Una oportuna revolución política aceleró el progreso de la ciencia en todo el mundo mahometano. Un descendiente de Mahoma, un siglo después de la muerte del Profeta, llegó a ser el caudillo de los persas y de otras razas oprimidas y creyentes, y se decidió a cumplimentar las leyes del Profeta respecto a la igualdad de cuantos formaban la gran comunidad mahometana. Atacó al califa de Damasco, a quien venció en una gran batalla, y en 750 se estableció la nueva dinastía de los abasidas. Deriva cu nombre de Abbas, tío del Profeta, quien en espíritu era más persa que árabe.
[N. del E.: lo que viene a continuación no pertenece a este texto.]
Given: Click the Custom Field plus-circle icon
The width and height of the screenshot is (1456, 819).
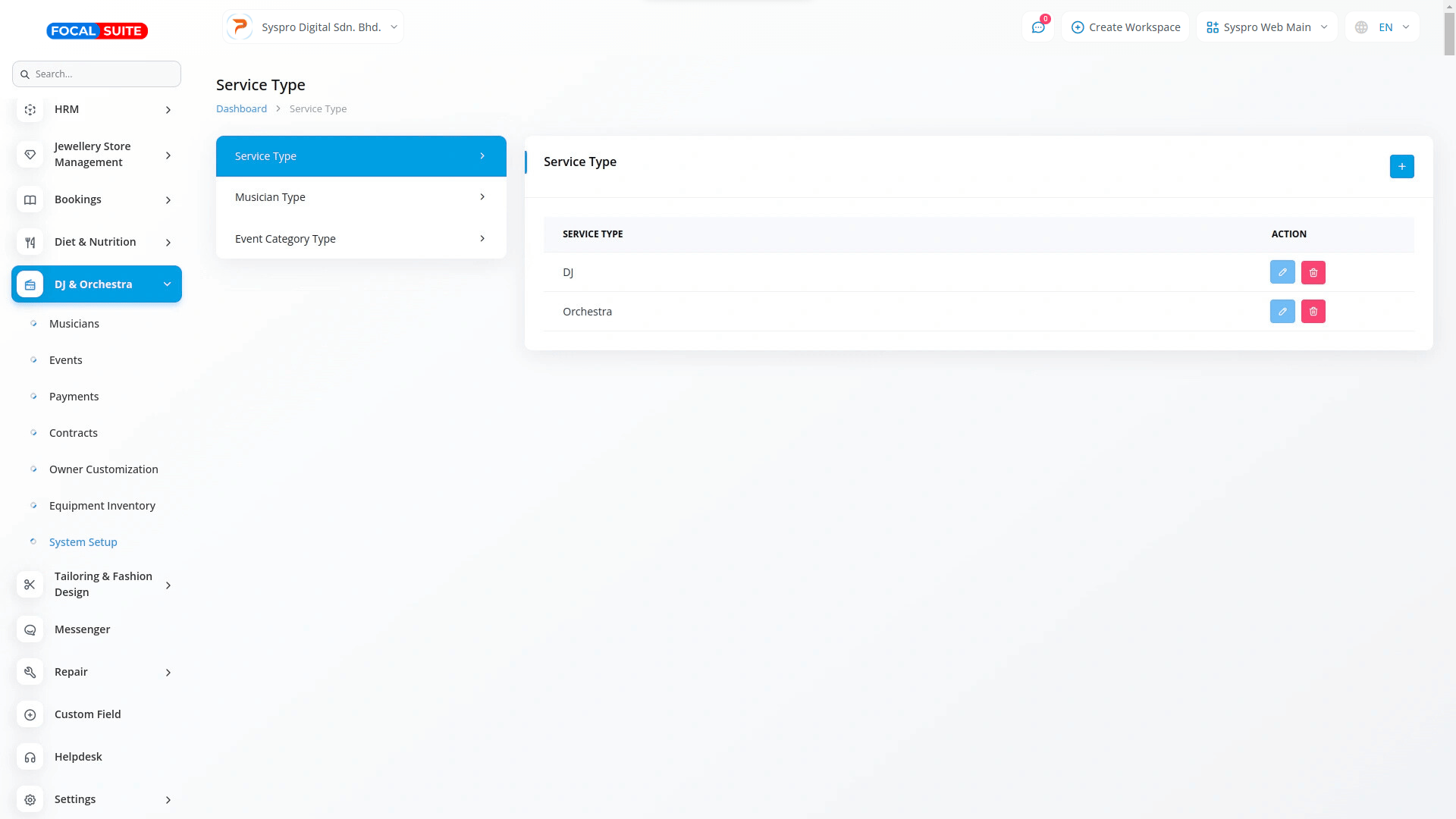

Esta dinastía fijó su capital en el antiguo territorio de Persia, en Bagdad, y confió la administración y gobierno a funcionarios del país.

En el año 760 de la era cristiana el nuevo califa, Almanzor, puso, a orillas del Tigris, la primera piedra de su nueva ciudad, destinada a ser durante varias centurias la capital del imperio mahometano, a la vez que famosísimo centro de riqueza, de esplendor y de saber. Harún-al-Raschid, o Harían el Justiciero, héroe de los cuentos de las Mil y una noches, era uno de los nuevos gobernantes que impulsaron a la raza al progreso de la civilización. Pero fue el hijo de Harún, Almamún, que reinó de 813 a 833, el promotor del desperezamiento oriental que cambió la faz del mundo.

Durante siglos Europa quedó en la oscuridad, mientras los árabes tenían observatorios astronómicos, famosos químicos y filósofos, magníficas universidades y grandes bibliotecas. Al estudiar la historia del pensamiento humano, no podemos prescindir de la influencia que sobre él han ejercido los árabes, y es muy probable que muchos de nuestros inventos, como la pólvora, las lentes y la aguja de marear o brújula primitiva, tengan por verdaderos autores a los árabes.